12 oz of skinned almonds
12 oz sugar
3 oz rose water (may substitute plain water)
Place dry ingredients in a food processor and grind until smooth, add water or rose water until a firm, not sticky dough is made.
Fettuccine made with butter
No recipe in Scappi but a slightly post period source has one (Turco)
Little worms of butter
Take fresh butter and wash it with fresh water many times and the last time wash it with rose water and sugar.
Then have ready a barrel of tin or of wood hollowed in the form of a syringe, but make sure that the bottom plate has three or four holes in it. Then make the barrel almost full of butter and have a piece of wood that fits into the said barrel and one pushes it into the barrel and the butter will come out of the holes at the bottom and make little worms. The which one should allow to fall onto plates and then dust with fine sugar on top.
Sweet cream salted butter
Warm the butter to room temperature and place in a stand mixer with a paddle attachment. Beat the butter and incorporate a small amount of water (no more than 1/8th by weight) this lightens the butter and makes it softer.

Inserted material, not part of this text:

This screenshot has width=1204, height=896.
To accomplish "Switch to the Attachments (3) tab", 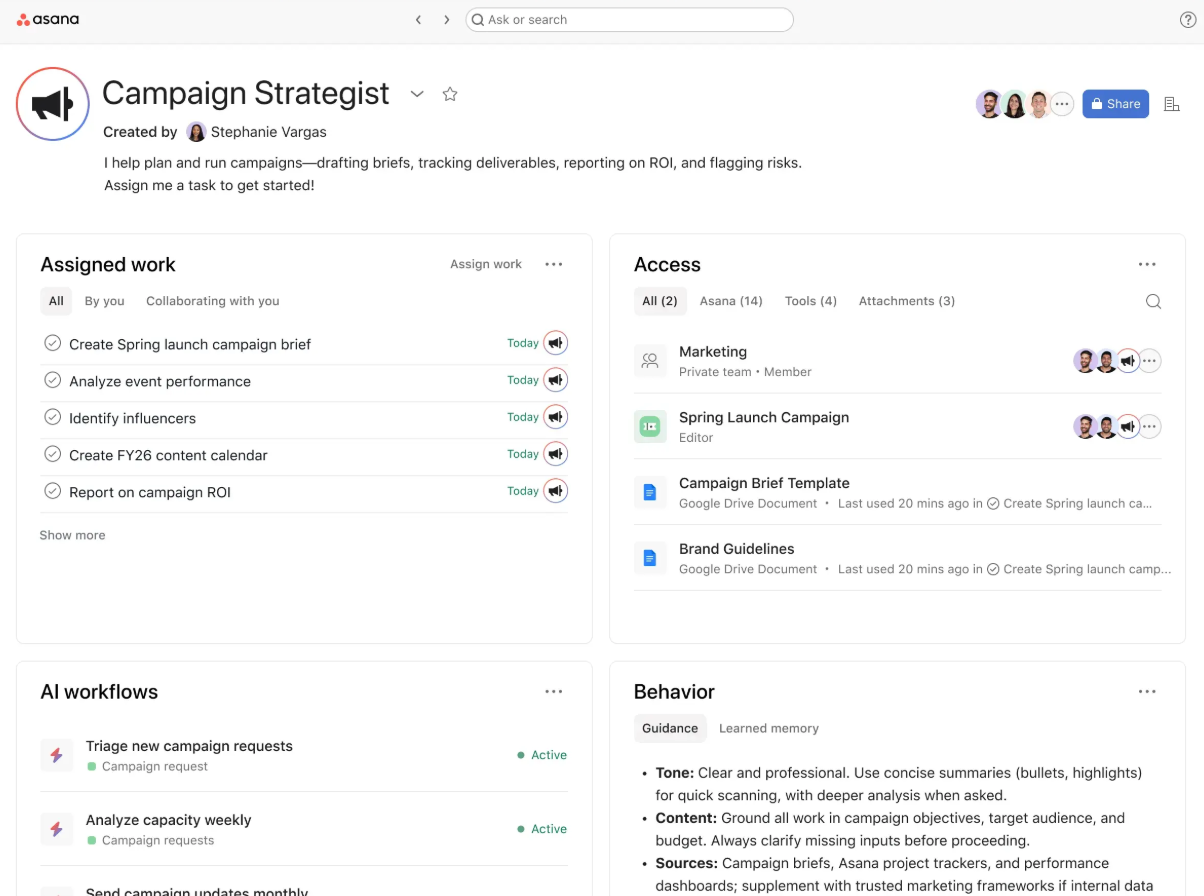I will coord(906,300).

Load the whipped butter into a piping bag with a decorative nozzle, pipe onto small serving plates, sprinkle with sugar, serve.
Please note – the rosewater was specifically excluded from this dish as to many modern dinners it is too much, thus to please the palates of the many the rose water has been omitted. To make it in a more period manner whip in rosewater to taste prior to piping.
Salad of greens and other things cooked and raw
Rather than a specific recipe the following seasonal vegetables are given as being eaten in salads, and their cooking method if any.
From Archidipno (Massonio, 1627)
Parsnip – roasted
Red beets – boiled or roasted
Turnip – roasted
Onions – boiled or roasted
Radish – boiled or raw (if sweet)
Fennel – parboiled in water (stems) raw (fronds)
Romaine lettuce – raw
Endive – raw dressed with oil, vinegar and mosto cotto.
Cabbage (green) – internal (white) leaves shredded dressed with grapes, mosto cotto, oil and vinegar.
From Castelvetro (Castelvetro, 1614) – Winter salads
Chicory leaves chopped with garlic
Roasted carrots and turnips
Will vary dependent upon availability and price, the composed salad will be laid on a bed of raw green leafy vegetables (endive, romaine, watercress or cabbage), roasted and cooked components may include: Fennel, parsnip, beets, onions, carrots, turnip.
Salad will be dressed with salt, pepper and an oil and vinegar dressing slightly sweetened with mosto cotto (reduced grape juice). Ratio of 3 parts oil to 1 part vinegar and ½ part mosto cotto.
Fresh grapes of many kinds
No recipe, menu description only (Scappi, 1570).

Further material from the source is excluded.